Aim of the task: Your answer should consist only of the line with "The image size is (1354, 937)." and the lines after it, reproduced exactly through the end of the entries below.

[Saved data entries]

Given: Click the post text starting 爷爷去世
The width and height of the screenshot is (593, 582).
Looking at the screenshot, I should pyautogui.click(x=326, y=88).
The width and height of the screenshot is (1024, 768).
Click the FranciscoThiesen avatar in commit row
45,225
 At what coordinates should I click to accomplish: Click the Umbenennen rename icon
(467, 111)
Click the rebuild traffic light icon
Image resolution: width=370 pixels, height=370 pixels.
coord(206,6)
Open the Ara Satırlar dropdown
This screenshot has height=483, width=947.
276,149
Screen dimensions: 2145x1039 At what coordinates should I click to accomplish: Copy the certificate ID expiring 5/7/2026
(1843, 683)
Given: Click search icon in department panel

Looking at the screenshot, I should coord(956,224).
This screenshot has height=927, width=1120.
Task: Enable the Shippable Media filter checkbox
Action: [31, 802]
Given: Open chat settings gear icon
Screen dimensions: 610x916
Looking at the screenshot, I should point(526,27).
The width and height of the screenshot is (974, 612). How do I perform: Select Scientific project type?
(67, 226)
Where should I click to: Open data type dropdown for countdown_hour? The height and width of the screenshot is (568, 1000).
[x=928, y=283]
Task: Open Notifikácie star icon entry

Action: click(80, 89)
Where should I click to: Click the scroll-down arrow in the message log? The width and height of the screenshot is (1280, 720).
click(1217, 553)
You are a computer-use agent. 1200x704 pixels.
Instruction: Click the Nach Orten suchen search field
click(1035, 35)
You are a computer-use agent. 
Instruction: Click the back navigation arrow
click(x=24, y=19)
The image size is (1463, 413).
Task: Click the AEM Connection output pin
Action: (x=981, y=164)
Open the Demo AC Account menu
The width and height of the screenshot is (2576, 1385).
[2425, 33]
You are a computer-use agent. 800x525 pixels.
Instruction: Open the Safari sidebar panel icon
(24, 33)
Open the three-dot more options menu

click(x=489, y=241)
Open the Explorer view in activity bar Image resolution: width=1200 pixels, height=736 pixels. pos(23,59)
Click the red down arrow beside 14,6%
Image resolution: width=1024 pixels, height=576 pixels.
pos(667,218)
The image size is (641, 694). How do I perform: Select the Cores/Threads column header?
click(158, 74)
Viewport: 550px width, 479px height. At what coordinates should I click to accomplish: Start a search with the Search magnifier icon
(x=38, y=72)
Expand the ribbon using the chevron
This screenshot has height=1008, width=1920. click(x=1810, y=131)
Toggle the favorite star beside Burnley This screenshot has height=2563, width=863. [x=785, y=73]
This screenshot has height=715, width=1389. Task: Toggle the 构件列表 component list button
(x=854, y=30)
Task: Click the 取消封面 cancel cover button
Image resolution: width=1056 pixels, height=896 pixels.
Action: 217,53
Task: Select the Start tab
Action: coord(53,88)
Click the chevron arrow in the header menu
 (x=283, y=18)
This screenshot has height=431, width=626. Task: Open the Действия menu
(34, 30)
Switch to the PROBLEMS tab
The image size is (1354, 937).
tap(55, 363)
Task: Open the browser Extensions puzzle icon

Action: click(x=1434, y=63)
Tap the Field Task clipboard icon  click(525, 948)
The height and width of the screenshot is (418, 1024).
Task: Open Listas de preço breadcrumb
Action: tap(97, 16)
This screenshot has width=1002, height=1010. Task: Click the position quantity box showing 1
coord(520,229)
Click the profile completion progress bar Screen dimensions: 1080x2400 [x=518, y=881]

Answer to this problem:
The image size is (1354, 937).
tap(55, 363)
Task: Open the browser Extensions puzzle icon

Action: click(x=1434, y=63)
Tap the Field Task clipboard icon  click(525, 948)
The height and width of the screenshot is (418, 1024).
Task: Open Listas de preço breadcrumb
Action: tap(97, 16)
This screenshot has width=1002, height=1010. Task: Click the position quantity box showing 1
coord(520,229)
Click the profile completion progress bar Screen dimensions: 1080x2400 [x=518, y=881]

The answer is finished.